Graph Theory

Graph:   G = (V, E) where V = vertices (nodes), E = edges (connections)

Undirected edge: {u, v}    no direction (friendship)
Directed edge:   (u, v)    from u to v (follows, depends-on)

Degree: deg(v) = number of edges incident to v
  Directed: in-degree (incoming) + out-degree (outgoing)

Handshaking lemma: sum of all degrees = 2|E|
  Every edge contributes 2 to total degree count

Adjacency list:   {A: [B,C], B: [A,D], ...}
  Space: O(V+E)
  Neighbor lookup: O(deg(v))
  Best for: sparse graphs, iteration

Adjacency matrix:  M[i][j] = 1 if edge (i,j) exists
  Space: O(V^2)
  Edge lookup: O(1)
  Best for: dense graphs, matrix operations

Weighted graph: edges carry values (cost, distance, capacity)
  List: {A: [(B,5), (C,3)]}
  Matrix: M[i][j] = weight

Walk:     sequence of vertices/edges (repeats allowed)
Path:     walk with no repeated vertices
Cycle:    path that starts and ends at same vertex

Connected:   path exists between every pair (undirected)
Strongly connected: directed path both ways between every pair

Connected components: maximal connected subgraphs
  Each component is an isolated cluster
  Count: run BFS/DFS from each unvisited vertex

Tree:       connected acyclic graph, |E| = |V| - 1
            Remove any edge → disconnects
            Add any edge → creates cycle

Bipartite:  vertices split into two sets, edges only between sets
            Equivalent to: no odd-length cycles
            Test: BFS 2-coloring

Complete:   K_n = edge between every pair, |E| = n(n-1)/2
DAG:        directed acyclic graph (dependency graphs)

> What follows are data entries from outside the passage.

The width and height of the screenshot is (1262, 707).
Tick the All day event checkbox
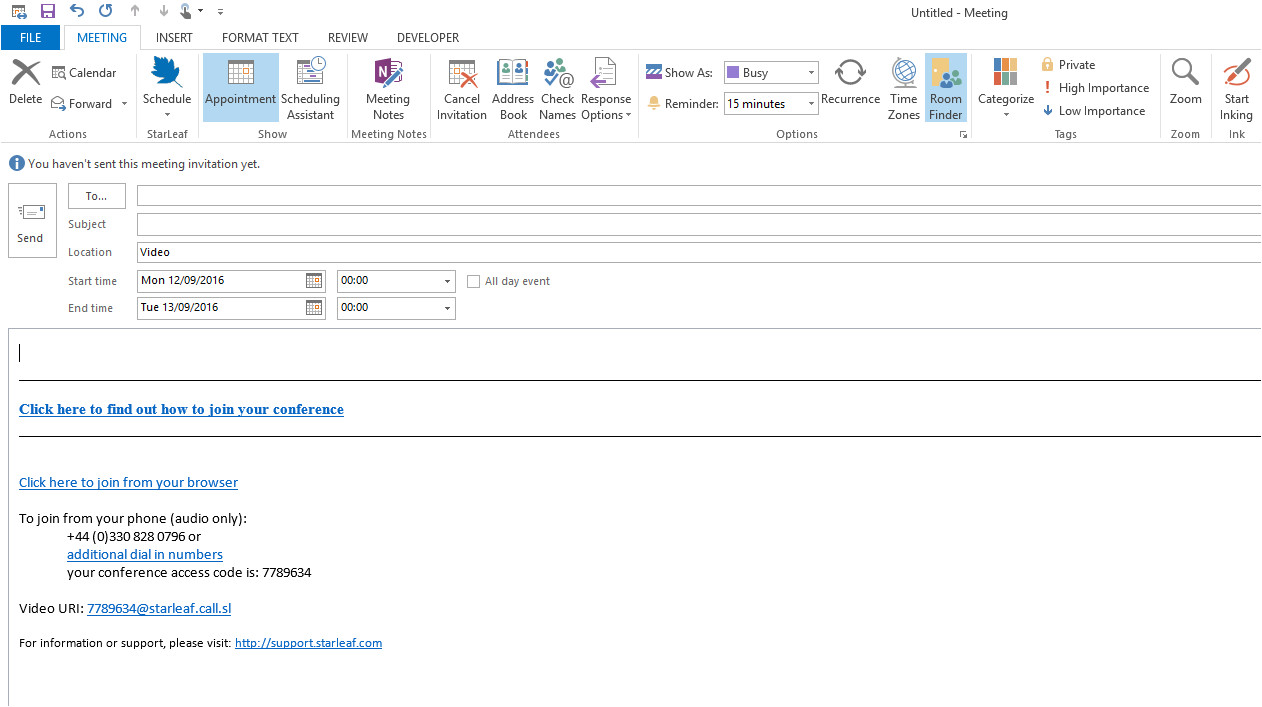point(474,282)
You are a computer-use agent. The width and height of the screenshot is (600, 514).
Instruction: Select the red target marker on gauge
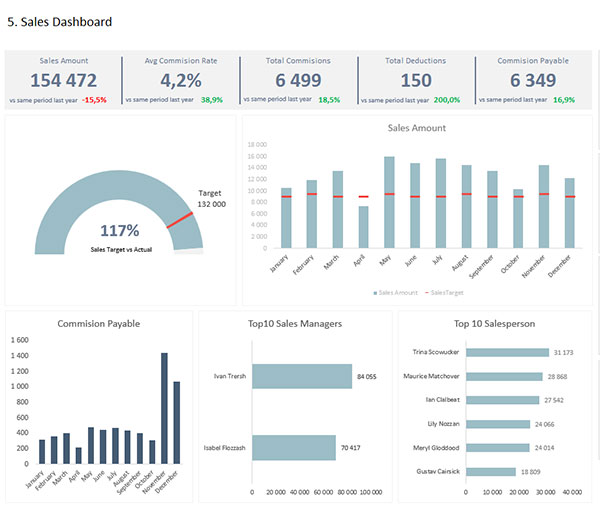pos(179,220)
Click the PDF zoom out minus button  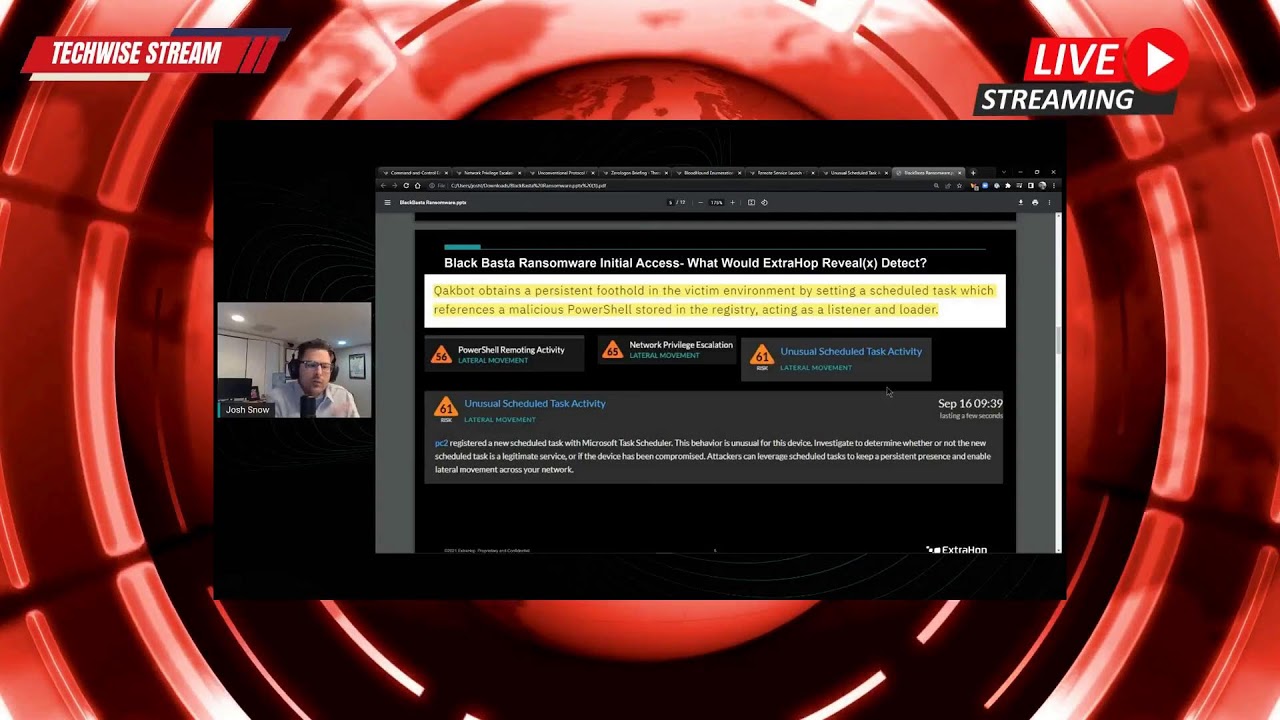[700, 202]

Strategy:    Explore level by level using a queue
Complexity:  O(V + E)
Finds:       shortest path in unweighted graphs
             connected components
             bipartiteness

Algorithm:
  1. Enqueue start vertex, mark visited
  2. While queue not empty:
     a. Dequeue vertex u
     b. For each neighbor v of u:
        If v not visited: mark visited, enqueue v

Strategy:    Go deep using stack/recursion, backtrack when stuck
Complexity:  O(V + E)
Finds:       cycles
             topological order (DAG)
             connected components
             strongly connected components (Tarjan/Kosaraju)

Algorithm:
  1. Push start vertex, mark visited
  2. While stack not empty:
     a. Pop vertex u
     b. For each neighbor v of u:
        If v not visited: mark visited, push v

Unweighted:                    BFS from source → O(V + E)
Non-negative weights:          Dijkstra → O((V+E) log V)
Negative weights allowed:      Bellman-Ford → O(V × E)
All pairs:                     Floyd-Warshall → O(V^3)
DAG:                           Topological sort + relax → O(V + E)

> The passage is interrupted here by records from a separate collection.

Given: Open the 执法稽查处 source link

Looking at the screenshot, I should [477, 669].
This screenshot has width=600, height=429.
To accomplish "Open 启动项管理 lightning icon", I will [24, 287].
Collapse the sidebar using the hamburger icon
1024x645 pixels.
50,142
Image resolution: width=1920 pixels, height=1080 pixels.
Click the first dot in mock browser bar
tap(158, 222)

Greedy: always expand the cheapest unvisited vertex
Uses priority queue (min-heap)

1. Set dist[start] = 0, all others = ∞
2. Insert start into priority queue
3. While PQ not empty:
   a. Extract minimum distance vertex u
   b. For each neighbor v of u:
      If dist[u] + weight(u,v) < dist[v]:
        Update dist[v]
        Insert/decrease-key v in PQ

Fails with negative edges (greedy assumption violated)

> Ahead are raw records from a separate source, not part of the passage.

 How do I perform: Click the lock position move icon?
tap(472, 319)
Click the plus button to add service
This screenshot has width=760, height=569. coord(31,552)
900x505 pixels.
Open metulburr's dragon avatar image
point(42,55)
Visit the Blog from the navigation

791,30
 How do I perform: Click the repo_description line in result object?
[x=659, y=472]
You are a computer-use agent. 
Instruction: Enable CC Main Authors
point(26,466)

Relaxes ALL edges V-1 times
Detects negative cycles on Vth pass

1. Set dist[start] = 0, all others = ∞
2. Repeat V-1 times:
   For each edge (u, v, w):
     If dist[u] + w < dist[v]: update dist[v]
3. Check for negative cycles:
   For each edge (u, v, w):
     If dist[u] + w < dist[v]: negative cycle exists!

Spanning tree: tree connecting all vertices of the graph
MST: spanning tree with minimum total edge weight

Kruskal's algorithm:
  1. Sort edges by weight
  2. For each edge (lightest first):
     If adding it doesn't create a cycle: include it
  Uses union-find data structure
  O(E log E)

Prim's algorithm:
  1. Start from any vertex
  2. Repeatedly add cheapest edge connecting tree to non-tree vertex
  Uses priority queue
  O(E log V)

Linear ordering where u comes before v if edge (u,v) exists

Applications:
  Build systems (Makefile dependency order)
  Package managers (install dependencies first)
  Course prerequisites

Algorithm (DFS-based):
  1. DFS from each unvisited vertex
  2. Add vertex to result AFTER all descendants processed
  3. Reverse the result

Degree centrality:
  How connected? = deg(v) / (|V| - 1)

Betweenness centrality:
  How much a bridge? = fraction of shortest paths through v

Closeness centrality:
  How accessible? = (|V|-1) / sum of shortest paths from v

Eigenvector centrality:
  Connected to important nodes? (iterative)
  PageRank is a variant with damping factor d ≈ 0.85

Goal: find densely connected groups with sparse connections between them

Louvain algorithm:    greedy modularity optimization
Label propagation:    each node adopts majority neighbor label
Spectral clustering:  eigenvalues of graph Laplacian

Application in association engine:
  Vertices = concepts (tools, topics, projects)
  Edges = relationships (uses, requires, enables)
  Weight = association strength
  Communities = knowledge clusters

Euler path:       visits every EDGE exactly once
  Exists if 0 or 2 vertices have odd degree

Hamiltonian path: visits every VERTEX exactly once
  NP-complete (no known efficient algorithm)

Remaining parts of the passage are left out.